Tricks about DATA prep [Character] - by a noob for all noobz

Made by a noob for all noobz

Because generating tons of pictures can be boring it's time to create some LoRA it's Wifuuu time ! The first thing you need to know is that creating a LoRA character is easy but take time. Don't be scared about the process because having the best data will compensate your shitty training skill. This article will give you some of the best tricks about the main data.

1. [SELECT YOUR WAIFU]

2. [DATA SET RESSOURCES]

3. [DATA SET CAPTION]

4. [DATA SET SELECTION]

5. [DATA SET CREATION]

6. [DATA SET CLEANING]

7. [DATA SET CROPING]

8. [DATA SET TAGGING]

9. [V1 TO V2 UPDATE]

10. [UPGRADE MODEL]

1. [SELECT YOUR WAIFU]

Because it take lot of time for making alive your waifu you should check if there is not already a good model of it. After you find you beloved waifu contact the publisher or the studio and told them i love your character blablabla... i'm gonna make a LoRA of it. Like this it will help you in the futur... If they don't respond it's consider as a yes :)

Now determine the unique style you want (Anime / 3D / Manga / Comics...).

Choose the main outfit of the character : i prefer train only on the main outfit because it take less time and i don't care about secondary outfits but sometime characters have evolution like a pokemon so you need to train with multiple outfits. If you want best results do not add secondary outfits or do a separate LoRA of it.

2. [DATA SET RESSOURCES]

Find it / Buy it.

Take only the data in one style - do not mix styles.
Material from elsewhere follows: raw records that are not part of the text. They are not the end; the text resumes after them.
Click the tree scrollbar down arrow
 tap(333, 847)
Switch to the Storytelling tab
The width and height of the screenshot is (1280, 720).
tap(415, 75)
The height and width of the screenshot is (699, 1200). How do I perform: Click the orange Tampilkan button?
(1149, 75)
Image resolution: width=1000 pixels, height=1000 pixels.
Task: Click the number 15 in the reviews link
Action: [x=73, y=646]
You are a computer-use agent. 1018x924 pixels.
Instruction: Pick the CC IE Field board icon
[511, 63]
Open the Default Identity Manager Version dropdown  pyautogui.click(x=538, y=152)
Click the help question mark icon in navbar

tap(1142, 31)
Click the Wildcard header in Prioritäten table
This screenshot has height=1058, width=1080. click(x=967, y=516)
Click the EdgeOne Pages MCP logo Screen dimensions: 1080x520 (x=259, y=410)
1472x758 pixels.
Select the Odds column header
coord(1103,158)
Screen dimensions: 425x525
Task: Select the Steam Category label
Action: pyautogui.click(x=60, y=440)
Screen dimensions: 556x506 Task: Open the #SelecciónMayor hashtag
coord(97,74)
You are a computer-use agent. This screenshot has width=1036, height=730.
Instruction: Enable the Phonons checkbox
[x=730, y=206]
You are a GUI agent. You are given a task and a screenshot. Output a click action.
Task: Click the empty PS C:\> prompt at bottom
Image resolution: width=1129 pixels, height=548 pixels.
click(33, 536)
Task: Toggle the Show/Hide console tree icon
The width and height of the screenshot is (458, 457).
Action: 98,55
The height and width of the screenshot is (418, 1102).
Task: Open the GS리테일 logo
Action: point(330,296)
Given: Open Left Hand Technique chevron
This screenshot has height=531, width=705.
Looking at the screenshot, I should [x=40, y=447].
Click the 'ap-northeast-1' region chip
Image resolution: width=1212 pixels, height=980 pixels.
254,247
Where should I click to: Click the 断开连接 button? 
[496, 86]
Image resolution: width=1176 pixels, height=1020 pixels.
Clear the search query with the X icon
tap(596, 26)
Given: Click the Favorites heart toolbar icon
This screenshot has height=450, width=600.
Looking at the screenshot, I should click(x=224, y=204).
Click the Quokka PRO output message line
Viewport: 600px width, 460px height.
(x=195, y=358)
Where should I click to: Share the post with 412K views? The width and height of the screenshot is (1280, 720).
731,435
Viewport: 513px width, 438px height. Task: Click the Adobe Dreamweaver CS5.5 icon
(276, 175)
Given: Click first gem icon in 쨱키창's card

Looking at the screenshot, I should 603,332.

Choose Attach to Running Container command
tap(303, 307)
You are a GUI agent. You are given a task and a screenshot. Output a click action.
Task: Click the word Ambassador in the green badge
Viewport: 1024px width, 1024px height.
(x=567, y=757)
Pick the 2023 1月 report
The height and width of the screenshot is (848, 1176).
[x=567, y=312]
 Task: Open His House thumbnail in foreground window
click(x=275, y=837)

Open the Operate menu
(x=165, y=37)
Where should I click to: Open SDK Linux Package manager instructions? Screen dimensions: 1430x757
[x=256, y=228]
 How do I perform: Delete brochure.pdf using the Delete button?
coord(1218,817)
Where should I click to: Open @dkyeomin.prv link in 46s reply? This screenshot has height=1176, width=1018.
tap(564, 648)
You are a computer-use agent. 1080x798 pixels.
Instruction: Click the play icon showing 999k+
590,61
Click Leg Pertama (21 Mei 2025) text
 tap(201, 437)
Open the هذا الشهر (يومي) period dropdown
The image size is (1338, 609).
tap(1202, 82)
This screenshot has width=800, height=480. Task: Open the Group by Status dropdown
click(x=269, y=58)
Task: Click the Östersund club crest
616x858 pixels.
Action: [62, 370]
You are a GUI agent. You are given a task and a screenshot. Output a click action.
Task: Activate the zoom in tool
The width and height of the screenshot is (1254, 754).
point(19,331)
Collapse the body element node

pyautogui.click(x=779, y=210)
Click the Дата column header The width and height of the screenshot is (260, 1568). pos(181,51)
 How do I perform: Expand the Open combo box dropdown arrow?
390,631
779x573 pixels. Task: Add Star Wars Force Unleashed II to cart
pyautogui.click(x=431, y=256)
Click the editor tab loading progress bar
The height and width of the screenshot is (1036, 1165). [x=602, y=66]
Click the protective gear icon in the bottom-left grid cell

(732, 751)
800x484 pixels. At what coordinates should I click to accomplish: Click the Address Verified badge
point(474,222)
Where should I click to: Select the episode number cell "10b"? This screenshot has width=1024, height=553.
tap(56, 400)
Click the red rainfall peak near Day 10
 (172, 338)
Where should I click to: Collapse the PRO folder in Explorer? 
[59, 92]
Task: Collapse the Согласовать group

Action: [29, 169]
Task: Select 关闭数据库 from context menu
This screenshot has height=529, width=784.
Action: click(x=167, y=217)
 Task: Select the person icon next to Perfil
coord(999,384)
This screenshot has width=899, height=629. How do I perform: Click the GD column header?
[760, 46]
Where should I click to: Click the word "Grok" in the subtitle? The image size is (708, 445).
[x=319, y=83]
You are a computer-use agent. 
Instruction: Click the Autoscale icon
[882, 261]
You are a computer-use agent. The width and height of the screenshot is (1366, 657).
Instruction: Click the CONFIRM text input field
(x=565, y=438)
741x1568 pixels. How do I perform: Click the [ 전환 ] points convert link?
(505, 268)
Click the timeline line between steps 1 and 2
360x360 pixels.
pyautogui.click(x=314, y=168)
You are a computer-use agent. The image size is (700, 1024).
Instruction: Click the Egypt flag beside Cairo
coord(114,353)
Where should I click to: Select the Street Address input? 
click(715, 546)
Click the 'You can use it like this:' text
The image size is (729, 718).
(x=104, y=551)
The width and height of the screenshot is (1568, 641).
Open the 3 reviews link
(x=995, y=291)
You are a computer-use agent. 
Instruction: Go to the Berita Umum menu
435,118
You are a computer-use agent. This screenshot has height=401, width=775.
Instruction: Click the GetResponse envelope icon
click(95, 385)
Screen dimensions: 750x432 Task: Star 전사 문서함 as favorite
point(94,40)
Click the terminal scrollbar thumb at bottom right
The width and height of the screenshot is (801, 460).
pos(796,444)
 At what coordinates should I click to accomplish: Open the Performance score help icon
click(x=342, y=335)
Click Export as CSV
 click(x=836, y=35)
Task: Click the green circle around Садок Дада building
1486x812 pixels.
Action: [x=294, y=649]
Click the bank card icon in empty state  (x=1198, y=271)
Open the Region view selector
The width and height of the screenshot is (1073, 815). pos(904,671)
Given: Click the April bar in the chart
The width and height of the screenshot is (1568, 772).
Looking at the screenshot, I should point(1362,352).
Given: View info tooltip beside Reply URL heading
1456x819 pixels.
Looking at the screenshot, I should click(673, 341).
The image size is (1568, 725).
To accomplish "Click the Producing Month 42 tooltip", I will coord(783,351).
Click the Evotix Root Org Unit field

The only case you will differ from this is if the data set is soo low (generally NSFWaifus) that you need to apply necromancy and convert / modify some alternative data with AI tools (for example convert CG data into Anime style).

3. [DATA SET CAPTION]

ffmpeg is a free and open source software that can extract all frames from a video. You have just to create a script (.bat) and put the video inside and it will create a folder with all the frames inside. Ask AI how to make your perfect script(s) because if your video is at 4K native a 1080p capture script will be better than capturing all frames in 4K.

- Capturing in JPEG = low quality = tiny size folder

- Capturing in PNG = best quality = huge size folder

If you want the best of the best take all native but you need a huge SSD that will help you making the best stitches because better data = better stitches.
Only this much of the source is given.